=== TASK ===
Copy all lines below that use the word "computer".
◆ ◆ ◆
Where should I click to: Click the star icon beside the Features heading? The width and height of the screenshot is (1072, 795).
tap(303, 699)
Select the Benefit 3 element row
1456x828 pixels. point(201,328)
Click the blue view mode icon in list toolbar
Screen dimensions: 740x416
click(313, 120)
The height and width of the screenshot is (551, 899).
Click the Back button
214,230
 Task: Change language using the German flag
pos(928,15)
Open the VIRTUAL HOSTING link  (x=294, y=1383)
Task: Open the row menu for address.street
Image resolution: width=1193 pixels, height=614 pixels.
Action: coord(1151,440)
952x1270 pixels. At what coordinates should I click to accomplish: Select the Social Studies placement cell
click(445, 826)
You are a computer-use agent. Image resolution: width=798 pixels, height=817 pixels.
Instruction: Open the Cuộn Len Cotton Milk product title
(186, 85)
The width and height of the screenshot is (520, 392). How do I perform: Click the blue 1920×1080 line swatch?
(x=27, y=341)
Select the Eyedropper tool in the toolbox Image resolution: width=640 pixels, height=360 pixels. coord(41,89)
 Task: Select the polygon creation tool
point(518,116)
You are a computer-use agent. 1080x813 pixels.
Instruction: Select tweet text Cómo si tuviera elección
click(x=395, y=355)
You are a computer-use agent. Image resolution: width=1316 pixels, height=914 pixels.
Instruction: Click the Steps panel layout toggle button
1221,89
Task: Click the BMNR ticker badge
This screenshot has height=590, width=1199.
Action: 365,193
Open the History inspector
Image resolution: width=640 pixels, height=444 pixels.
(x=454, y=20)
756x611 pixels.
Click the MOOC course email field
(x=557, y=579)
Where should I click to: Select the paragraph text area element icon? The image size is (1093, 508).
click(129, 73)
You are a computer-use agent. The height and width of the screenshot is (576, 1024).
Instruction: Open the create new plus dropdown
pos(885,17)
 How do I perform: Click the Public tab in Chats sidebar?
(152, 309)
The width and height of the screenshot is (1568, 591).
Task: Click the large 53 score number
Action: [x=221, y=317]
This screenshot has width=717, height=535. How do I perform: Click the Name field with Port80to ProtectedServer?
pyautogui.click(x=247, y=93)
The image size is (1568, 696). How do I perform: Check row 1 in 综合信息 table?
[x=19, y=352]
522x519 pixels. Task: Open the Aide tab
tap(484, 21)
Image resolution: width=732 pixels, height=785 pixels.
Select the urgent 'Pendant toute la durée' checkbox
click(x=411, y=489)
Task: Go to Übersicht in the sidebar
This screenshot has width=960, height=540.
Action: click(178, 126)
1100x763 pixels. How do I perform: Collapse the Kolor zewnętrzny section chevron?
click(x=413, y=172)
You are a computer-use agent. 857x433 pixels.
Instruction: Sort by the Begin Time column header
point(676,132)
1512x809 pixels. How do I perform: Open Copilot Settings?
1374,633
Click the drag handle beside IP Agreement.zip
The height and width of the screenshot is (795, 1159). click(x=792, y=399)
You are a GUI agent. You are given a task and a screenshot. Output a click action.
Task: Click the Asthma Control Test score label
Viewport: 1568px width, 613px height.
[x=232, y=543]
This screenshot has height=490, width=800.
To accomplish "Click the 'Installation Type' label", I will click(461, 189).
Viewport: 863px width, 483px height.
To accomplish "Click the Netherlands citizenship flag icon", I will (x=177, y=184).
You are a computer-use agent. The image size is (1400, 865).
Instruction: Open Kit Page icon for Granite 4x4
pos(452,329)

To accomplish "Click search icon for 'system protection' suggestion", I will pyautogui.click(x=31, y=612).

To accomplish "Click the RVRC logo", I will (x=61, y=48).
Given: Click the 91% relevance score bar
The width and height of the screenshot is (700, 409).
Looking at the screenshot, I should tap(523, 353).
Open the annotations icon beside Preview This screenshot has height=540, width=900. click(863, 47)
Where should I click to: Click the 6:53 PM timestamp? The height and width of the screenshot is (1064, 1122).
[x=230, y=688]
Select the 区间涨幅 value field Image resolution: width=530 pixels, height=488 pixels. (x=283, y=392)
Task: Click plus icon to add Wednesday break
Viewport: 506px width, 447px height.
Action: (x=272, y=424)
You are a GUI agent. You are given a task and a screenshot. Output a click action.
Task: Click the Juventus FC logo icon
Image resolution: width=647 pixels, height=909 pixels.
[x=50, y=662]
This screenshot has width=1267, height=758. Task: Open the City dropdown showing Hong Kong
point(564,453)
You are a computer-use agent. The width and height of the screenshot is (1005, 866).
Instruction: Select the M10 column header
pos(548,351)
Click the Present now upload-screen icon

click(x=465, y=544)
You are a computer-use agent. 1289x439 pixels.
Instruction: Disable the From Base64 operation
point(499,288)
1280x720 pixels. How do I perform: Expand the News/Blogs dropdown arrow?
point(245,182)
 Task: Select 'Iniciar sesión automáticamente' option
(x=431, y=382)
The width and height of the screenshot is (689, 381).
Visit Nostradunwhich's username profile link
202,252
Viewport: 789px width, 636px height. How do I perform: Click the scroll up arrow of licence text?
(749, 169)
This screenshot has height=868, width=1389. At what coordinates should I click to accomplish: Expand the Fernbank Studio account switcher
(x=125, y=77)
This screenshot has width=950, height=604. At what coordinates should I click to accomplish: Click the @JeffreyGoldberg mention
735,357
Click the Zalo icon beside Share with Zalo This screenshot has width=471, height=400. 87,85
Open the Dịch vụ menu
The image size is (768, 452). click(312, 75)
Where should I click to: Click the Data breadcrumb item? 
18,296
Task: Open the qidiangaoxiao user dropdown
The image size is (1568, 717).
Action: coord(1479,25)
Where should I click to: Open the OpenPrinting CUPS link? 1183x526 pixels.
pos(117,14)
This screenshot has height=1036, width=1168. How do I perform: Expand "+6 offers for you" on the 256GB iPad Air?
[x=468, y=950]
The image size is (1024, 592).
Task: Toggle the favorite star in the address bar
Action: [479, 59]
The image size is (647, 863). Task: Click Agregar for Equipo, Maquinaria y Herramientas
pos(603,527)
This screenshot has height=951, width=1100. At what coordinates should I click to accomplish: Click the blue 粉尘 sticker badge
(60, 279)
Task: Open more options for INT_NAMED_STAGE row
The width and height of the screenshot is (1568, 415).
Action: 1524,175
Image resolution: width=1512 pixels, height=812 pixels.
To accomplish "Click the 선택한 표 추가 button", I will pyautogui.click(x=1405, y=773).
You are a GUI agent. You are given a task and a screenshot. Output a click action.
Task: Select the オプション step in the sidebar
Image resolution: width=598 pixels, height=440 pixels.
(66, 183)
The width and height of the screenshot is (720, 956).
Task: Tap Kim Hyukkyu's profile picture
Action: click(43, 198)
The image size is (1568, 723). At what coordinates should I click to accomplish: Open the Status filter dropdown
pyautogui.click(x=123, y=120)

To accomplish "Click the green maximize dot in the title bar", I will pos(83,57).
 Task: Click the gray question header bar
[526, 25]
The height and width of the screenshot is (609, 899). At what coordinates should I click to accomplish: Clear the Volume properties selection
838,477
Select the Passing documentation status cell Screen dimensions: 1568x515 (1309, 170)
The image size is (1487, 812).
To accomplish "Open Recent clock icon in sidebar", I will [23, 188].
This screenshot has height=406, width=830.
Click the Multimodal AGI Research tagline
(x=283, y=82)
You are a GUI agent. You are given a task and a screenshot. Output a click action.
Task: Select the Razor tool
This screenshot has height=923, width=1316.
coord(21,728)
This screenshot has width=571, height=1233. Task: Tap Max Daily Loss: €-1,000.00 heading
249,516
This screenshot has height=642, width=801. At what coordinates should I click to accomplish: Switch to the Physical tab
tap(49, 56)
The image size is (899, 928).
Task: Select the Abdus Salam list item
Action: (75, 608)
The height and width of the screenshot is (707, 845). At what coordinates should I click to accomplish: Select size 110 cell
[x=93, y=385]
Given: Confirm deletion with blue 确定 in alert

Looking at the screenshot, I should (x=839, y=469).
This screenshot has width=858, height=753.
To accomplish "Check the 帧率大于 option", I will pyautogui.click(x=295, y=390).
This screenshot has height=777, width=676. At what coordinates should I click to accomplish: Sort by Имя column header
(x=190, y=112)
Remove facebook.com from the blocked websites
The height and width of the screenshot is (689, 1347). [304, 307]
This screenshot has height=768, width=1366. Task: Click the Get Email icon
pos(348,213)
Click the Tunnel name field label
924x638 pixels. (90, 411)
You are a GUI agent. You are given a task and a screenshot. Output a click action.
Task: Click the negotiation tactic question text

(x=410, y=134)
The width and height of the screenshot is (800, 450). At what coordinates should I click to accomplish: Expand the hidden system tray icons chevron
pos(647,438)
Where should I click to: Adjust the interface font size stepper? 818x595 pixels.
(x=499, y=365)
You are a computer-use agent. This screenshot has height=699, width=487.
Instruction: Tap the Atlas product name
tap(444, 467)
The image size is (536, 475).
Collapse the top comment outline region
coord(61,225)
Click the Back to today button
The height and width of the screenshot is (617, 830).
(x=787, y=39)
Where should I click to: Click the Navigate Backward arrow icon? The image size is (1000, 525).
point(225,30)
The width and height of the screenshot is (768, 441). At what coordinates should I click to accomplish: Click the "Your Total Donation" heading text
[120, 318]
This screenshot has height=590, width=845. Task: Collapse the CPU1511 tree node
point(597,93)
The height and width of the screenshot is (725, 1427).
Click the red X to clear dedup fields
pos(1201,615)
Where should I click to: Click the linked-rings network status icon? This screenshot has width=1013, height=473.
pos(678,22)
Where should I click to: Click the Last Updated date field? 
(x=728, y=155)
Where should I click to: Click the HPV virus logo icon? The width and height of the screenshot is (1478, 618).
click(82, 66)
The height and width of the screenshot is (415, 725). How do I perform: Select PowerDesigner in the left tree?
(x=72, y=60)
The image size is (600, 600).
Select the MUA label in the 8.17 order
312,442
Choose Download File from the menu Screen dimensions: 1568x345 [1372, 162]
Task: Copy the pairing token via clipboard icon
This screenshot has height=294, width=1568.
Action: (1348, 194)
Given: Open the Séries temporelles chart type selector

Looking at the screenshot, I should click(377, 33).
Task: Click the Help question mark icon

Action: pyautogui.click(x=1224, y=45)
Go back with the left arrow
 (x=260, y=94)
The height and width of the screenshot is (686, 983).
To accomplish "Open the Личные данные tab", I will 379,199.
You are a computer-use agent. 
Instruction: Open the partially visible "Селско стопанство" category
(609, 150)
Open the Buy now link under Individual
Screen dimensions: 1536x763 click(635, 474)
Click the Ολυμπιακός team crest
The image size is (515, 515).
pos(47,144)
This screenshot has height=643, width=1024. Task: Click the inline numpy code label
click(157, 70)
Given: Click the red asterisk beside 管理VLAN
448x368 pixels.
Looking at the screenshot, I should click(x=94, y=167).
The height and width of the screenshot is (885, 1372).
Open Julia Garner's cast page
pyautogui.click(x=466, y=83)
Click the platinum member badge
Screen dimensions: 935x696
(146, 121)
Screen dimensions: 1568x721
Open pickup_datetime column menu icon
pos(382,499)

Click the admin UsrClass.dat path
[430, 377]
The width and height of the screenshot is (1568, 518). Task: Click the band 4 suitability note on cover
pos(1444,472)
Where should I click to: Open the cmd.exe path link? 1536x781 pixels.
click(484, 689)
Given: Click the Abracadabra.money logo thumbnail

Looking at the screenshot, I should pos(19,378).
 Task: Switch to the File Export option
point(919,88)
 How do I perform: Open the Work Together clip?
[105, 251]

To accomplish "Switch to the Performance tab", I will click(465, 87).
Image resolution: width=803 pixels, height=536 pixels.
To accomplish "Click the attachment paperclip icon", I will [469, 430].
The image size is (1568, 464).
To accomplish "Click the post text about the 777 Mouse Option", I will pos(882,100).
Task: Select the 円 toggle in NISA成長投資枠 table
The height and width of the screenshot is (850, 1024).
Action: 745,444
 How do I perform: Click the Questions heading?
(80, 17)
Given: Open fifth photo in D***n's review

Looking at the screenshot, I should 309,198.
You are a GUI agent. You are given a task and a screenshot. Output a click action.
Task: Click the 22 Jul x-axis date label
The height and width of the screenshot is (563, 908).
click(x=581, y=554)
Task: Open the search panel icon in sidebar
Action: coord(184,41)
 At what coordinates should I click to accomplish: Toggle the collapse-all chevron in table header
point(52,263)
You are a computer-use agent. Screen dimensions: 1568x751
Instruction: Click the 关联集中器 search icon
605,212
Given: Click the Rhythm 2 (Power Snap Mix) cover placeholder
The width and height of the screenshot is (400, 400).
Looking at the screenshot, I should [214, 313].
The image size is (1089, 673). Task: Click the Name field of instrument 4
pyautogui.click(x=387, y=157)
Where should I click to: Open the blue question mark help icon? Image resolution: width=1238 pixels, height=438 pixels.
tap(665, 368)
◆ ◆ ◆
=== ANSWER SPACE ===
You are a computer-use agent. Image resolution: width=798 pixels, height=817 pixels.
You are a computer-use agent. 1080x813 pixels.
You are a computer-use agent. Image resolution: width=1316 pixels, height=914 pixels.
You are a computer-use agent. The height and width of the screenshot is (576, 1024).
You are a computer-use agent. 857x433 pixels.
You are a computer-use agent. The image size is (1400, 865).
You are a computer-use agent. The width and height of the screenshot is (1005, 866).
You are a computer-use agent. 1289x439 pixels.
You are a computer-use agent. This screenshot has height=699, width=487.
You are a computer-use agent. 
You are a computer-use agent. Screen dimensions: 1568x751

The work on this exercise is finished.